今回もっとも意外だったのがバーグマンストリート125EX。シート高は780mmと比較車中もっとも高いが、実際に跨ると数字ほどの高さは感じない。
その理由はシート形状にある。シート前端がしっかり絞り込まれているうえ、HC30という柔らかいスポンジが体重で沈み込むためだ。さらに太モモ部分のシートも短く設計されており、足を降ろしやすい。長く幅広いシートを持ちながら、足つきにも配慮した作りはさすがバーグマンだ。
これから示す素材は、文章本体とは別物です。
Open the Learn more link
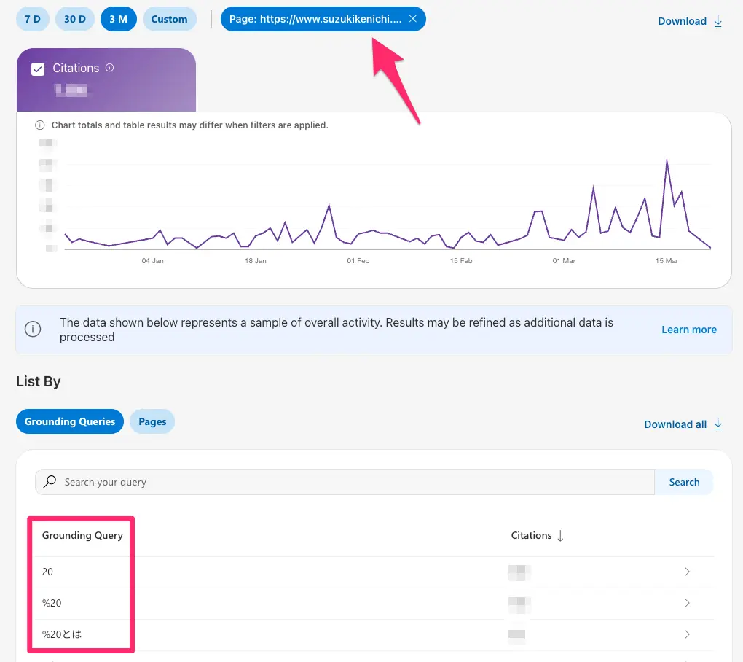Image resolution: width=743 pixels, height=662 pixels. tap(688, 330)
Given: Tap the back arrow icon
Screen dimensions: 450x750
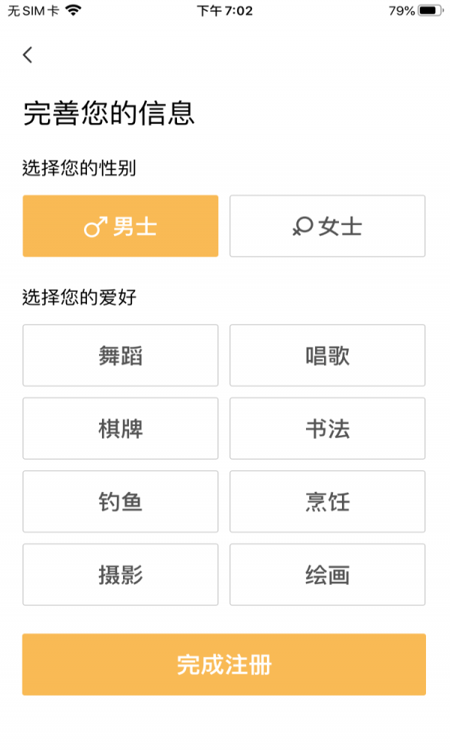Looking at the screenshot, I should tap(28, 55).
「軽さとハンドル位置が車体を振り回しやすいポジションだから足つきに不安感がないよね。座り心地はまさにラグジュアリー! 足つきを気にするなら前に座ればシート形状が細くなるので改善される。フットポジションを変えれば尻がホールドされて遠出もいけちゃうね!(MCシモ)」
■ホンダ・ディオ110

●DATA シート高:760mm/シート長:400mm/シート硬さ:HC41/ステップから地面までの高さ:280mm
同じ760mmでもリード125とは違う!
リード125と同じ760mmのシート高ながら、足つきの印象は大きく異なる。最大の理由はシート形状と車体の細さだ。シートは先端に向かって鋭角に絞られており、跨った瞬間から足をスッと降ろせる。
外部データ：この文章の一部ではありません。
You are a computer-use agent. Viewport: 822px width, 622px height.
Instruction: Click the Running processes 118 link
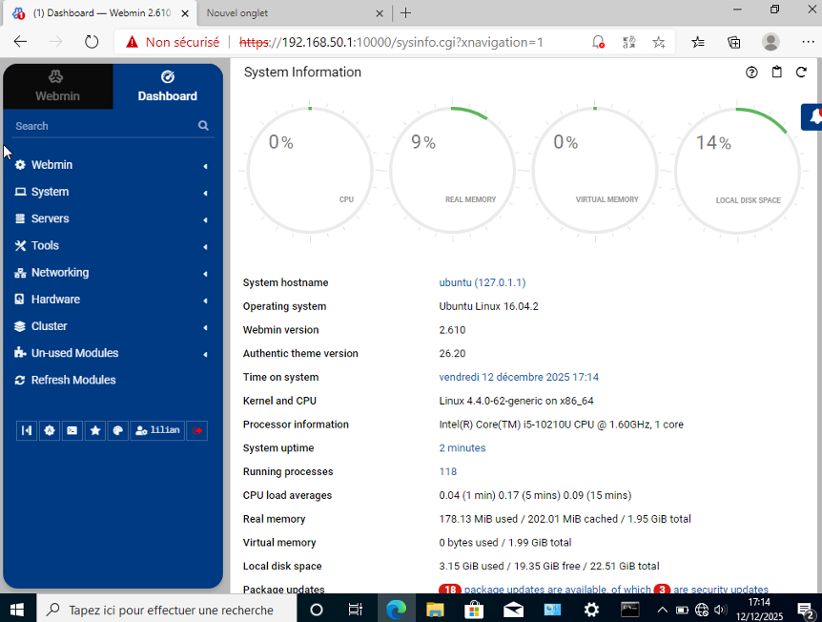pos(447,471)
一方でスポンジはHC41と比較車中もっとも硬め。沈み込み量は少ないが、そのぶん着座位置が安定しやすい。車体そのものもコンパクトで軽量なため、小柄なライダーでも不安なく扱えるのが魅力だ。
「シートはもちろんだけど、ボディ全体が細いからスッと足を降ろせる。ぱっと乗ると前に着座する感じになって、走り出したらハンドル位置が近くて狭く感じるかも。俺は走り出したら少し後ろに座りなおすかな! 基本的な足付き性は着座位置で調整しながら乗るのがオススメ!(MCシモ)」





ステップから地面までの高さは280mmで比較車中もっとも低い。車体自体もスリムなため足を出す動作が自然で、小柄なライダーにも優しい。シート高は760mmながら、先端へ向かって鋭角に絞られたシート形状により数値以上に足を降ろしやすい。シート硬さはHC41で比較車中もっとも硬め。シート長は400mmで、足つき重視のパッケージに仕上げられている。
※各数値は編集部により実測参考値です。
※シート長は、ライダーが座る有効的な座面長を計測(シート全体の長さではない)。
※シートの硬さは、C硬度計(スポンジ用)で確認。人肌が10HC程だ。数値が高いほど硬い。